2010年10月13日 星期三

碧雲猶作山頭恨,一片西飛一片東

■第11

「愛恨情愁」中,愛、恨兩字是文人較難說出口的,相關的情緒,大都化為情、愁二字顯現。不過,歷代詞作中也有一些關於「恨」的好作品,很值得欣賞。  
      文人寫恨,大抵是國仇家恨,或是男女歡愛之恨,後者有「由愛生恨」的味道,講這種恨,其實就是講情愛,很值得觀察。  
       
另外,也有憤世嫉俗的文人,把世間事都看成恨事,利用詞作另有議論,其實這「恨世」也就是「愛世」,意在言外。要看文人的「恨」,很難由文字直指人心,要多些體會。

▶ [数据区块]
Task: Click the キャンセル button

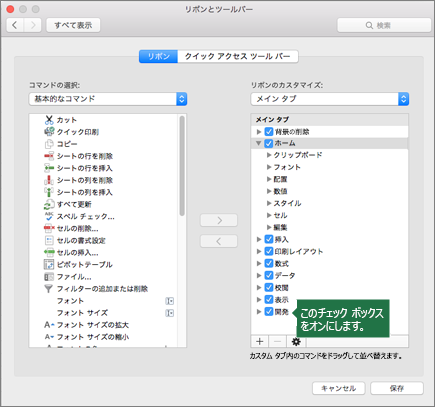Action: tap(338, 388)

▶ [待办任务] 请把上面谈词中写“恨”的那段文字里,从“碧雲猶作山頭恨,一片西飛一片東”到“由文字直指人心,要多些體會。”这一段一字不差地抄下来。

▶ [本题解答]
碧雲猶作山頭恨,一片西飛一片東

■第11

「愛恨情愁」中,愛、恨兩字是文人較難說出口的,相關的情緒,大都化為情、愁二字顯現。不過,歷代詞作中也有一些關於「恨」的好作品,很值得欣賞。  
      文人寫恨,大抵是國仇家恨,或是男女歡愛之恨,後者有「由愛生恨」的味道,講這種恨,其實就是講情愛,很值得觀察。  
       
另外,也有憤世嫉俗的文人,把世間事都看成恨事,利用詞作另有議論,其實這「恨世」也就是「愛世」,意在言外。要看文人的「恨」,很難由文字直指人心,要多些體會。